The group is under construction and will take off in August 2021.

One of the most challenging goals of neuroscience is to understand how electrical activity in the brain forms memories of events which can be mentally reexperienced (i.e. episodic memories). The ability to form such memories is critically dependent on active neurons in a set of interconnected brain areas in the medial temporal lobe. In humans, lesions to these areas result in episodic memory deficits and the same areas show increased activity during encoding and retrieval of episodic memories.


How can we assess episodic memory functions? A large proportion of studies of memory uses animal models in which neural activity is assessed in parallel to overt behavioral read-outs of memory retrieval. Despite significantly contributing to our understanding of the neural processes underlying memory functions, this approach has inherent limitations. Reexperiencing the past is also a subjective experience hardly accessible to researchers using animal models. In contrast to animals, humans have the unique ability to describe what they are experiencing, thinking, and remembering. For this reason, if we ultimately aim to understand the relationships between neural activity and subjective reexperience of the past, analysis must be moved to humans.
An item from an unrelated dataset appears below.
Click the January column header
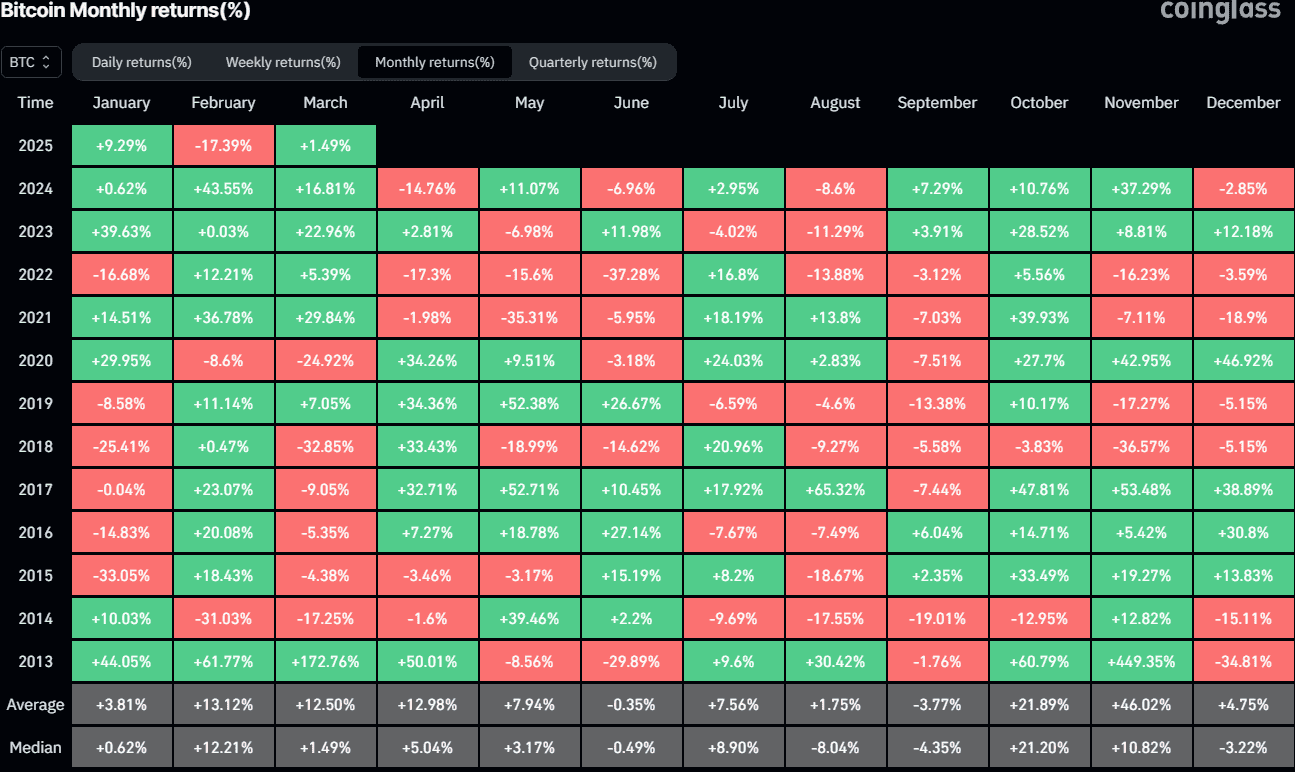(x=121, y=102)
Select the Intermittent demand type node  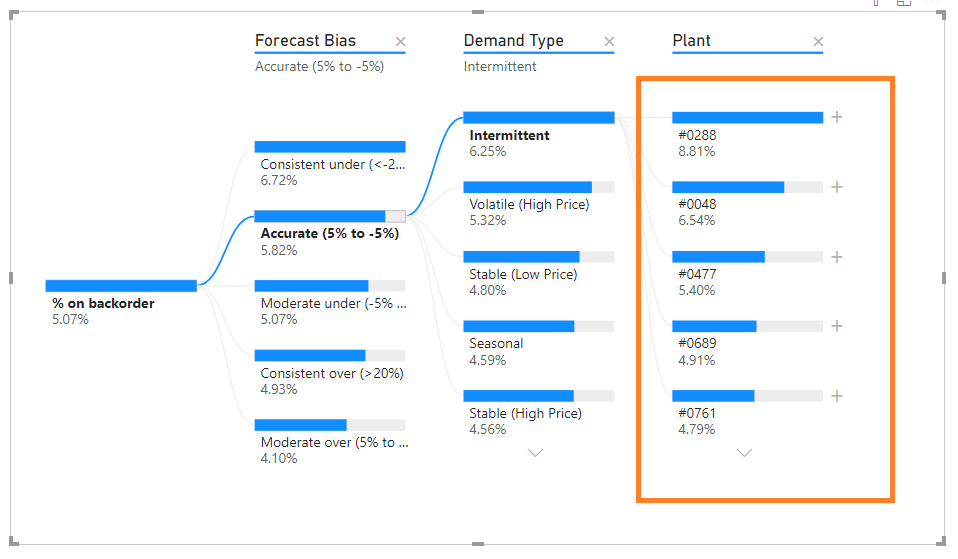click(538, 118)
How will we study the relationship between neural activity and memory processes in humans? We will use electrodes placed (for clinical reasons) in the medial temporal lobe of patients with epilepsy to record neural activity during memory formation and recall. Electrodes placed within brain tissue make it possible to measure neural activity on a single neuron level. We aim to relate the measured activity directly to the reported subjective experience of an episodic memory.

Our vision is to progress our understanding on how the human brain acquires, organizes, and retrieves episodic memories. Since the human brain is the most complex biological system we know, this is a crucial step as one of the main goals of neuroscience is to understand how the brain performs higher cognitive functions, and ultimately how these functions are disturbed in cognitive disorders. For several reasons our approach is vital to translate animal findings and insights into an enhanced description of the mechanisms underlying cognitive functions in humans. First, we will test whether the hypotheses that have emerged from animal studies can account for psychological phenomena in humans. Second, we will record neural activity in the area first affected in the progression of Alzheimer’s disease. For this reason the project can potentially contribute to the development of more appropriate animal models for human brain diseases. In the future, such knowledge may increase the likelihood of finding a treatment that can stop or prevent the development of memory disorders.